Les prisonniers Valeriu Gafencu et Marin
Naidim
Ces deux amis
furent tellement étonnés de la franchise de Ioan qu'ils lui avouèrent leurs péchés
en retour. Ils décidèrent donc de vivre ensemble dans la même cellule
(heureusement, à l'époque, c'était permis) et une atmosphère de vie spirituelle
intense y régnait. Ils priaient ensemble jour et nuit, lisaient et
interprétaient des textes sacrés et se faisaient entièrement confiance.
Au cours de cette
période, Ioan a acquis les compétences de la sculpture sur bois et a commencé à
fabriquer des croix et des icônes, une activité dont il ne s'est pas séparé
pour le reste de sa vie.
Un esclave à la
prison de Galda de Jos
La participation
de la Roumanie à la Seconde Guerre mondiale ayant entraîné l'épuisement des
réserves alimentaires, à l'hiver 1945, les prisons ont reçu l'ordre du
ministère de se ravitailler, en utilisant pour cela le travail des prisonniers
car l'État ne pouvait plus accorder de subventions. Alors Ioan a été
transféré au camp de travail de Galda de Jos avec Valeriu Gafencu, Virgil
Maxim, Marin Naidim, Costică Dumitru et d'autres ascètes pour travailler dans
les champs d'un propriétaire terrien local.
Bien que la vie
dans le camp de travail soit semi-libre, ils ont enduré de terribles épreuves,
puisque le propriétaire du domaine pour lequel ils travaillaient ne leur
permettait pas de manger les fruits de la terre. Mais ils ont été
autorisés à communiquer avec leurs proches, à se rendre à l'église la plus
proche et à quitter le domaine pour un court moment.
Ioan
Ianolide avec Valeriu Gafencu et sa mère au camp de travail de Galda, 1946
Dans ces
conditions, Ioan a rencontré la sœur cadette de Valeriu et s'est attaché à
elle, et ils se sont fiancés dans une église du village afin qu'après sa
libération, ils puissent se marier. Cependant, avant cela, ils ont dû
endurer beaucoup plus de souffrances.
Ioan
Ianolide dans le camp de travail de Galda avec Valentina Gafencu
Le travail dans
les champs était épuisant ; ils devaient presque toujours travailler
affamés, mais ils assaisonnaient le travail de prière, d'exhortations
fraternelles et d'amour, comme ils avaient l'habitude de le faire dans la
prison d'Aiud.
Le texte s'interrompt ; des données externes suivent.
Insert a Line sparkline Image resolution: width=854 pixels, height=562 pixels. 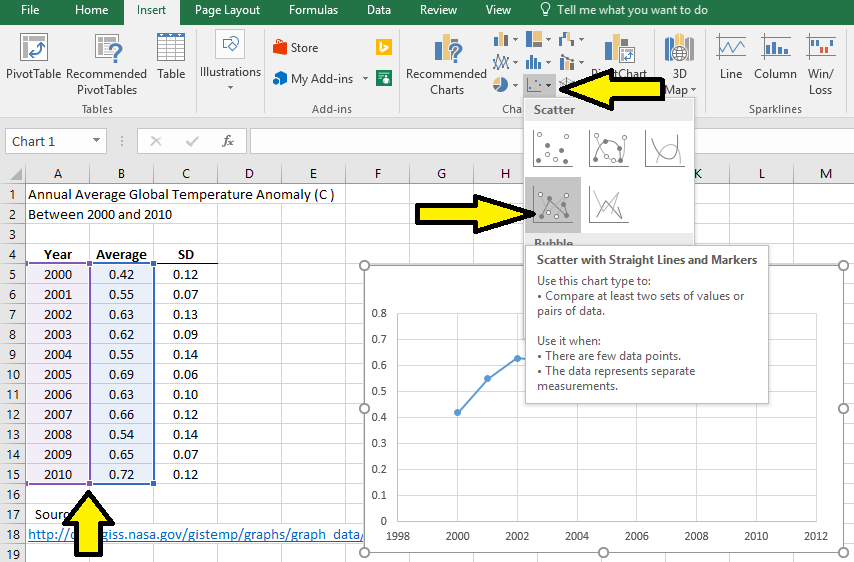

Cependant, ils n'ont apprécié un tel style de vie que
pendant quelques années, car les communistes, qui avaient acquis un pouvoir
illimité dans le pays, ont décidé de rééduquer les «ennemis du peuple» et ont
préparé à cette fin quelque chose d'absolument diabolique pour les étudiants. .
À suivre…
Mărturisitorii
(Confesseurs)
14/11/2022
1 Les mémoires de Ioan Ianolide
sont extraites de son livre, Return to Christ: A Document for a New World (Ioan
Ianolide. Întoarcerea la Christos. Document pentru o lume nouă. Bacău : Ed.
Bonifaciu, 2012).
2 Les Confréries de la Croix étaient
des organisations de jeunesse du mouvement légionnaire, fondées pour protéger
l'orthodoxie et l'identité nationale des Roumains du communisme et d'autres
nouvelles menaces. Ils ont commencé à émerger en 1923, le mouvement
légionnaire a pris forme en 1927 et s'est répandu dans le pays. Les
émeutes des légionnaires de l'été 1940 ont conduit à l'abdication du roi Carol
II et le général Antonescu, qui avait pris le pouvoir, a conclu une alliance
avec les légionnaires en septembre. Le 14 septembre, ils ont établi
«l'État national légionnaire», où les légionnaires étaient la principale force
politique, et Antonescu s'est proclamé Fuhrer. Il a existé pendant 138
jours, puis en janvier la Rébellion des Légionnaires a été provoquée, et le 14
février 1941, "l'État" a été dissous, la dictature militaire
d'Antonescu a commencé dans le pays et les personnes impliquées dans le
mouvement des légionnaires ont été emprisonnées. Les principales
accusations portées contre les légionnaires étaient le terrorisme, le fascisme,
l'antisémitisme, l'anticommunisme, etc.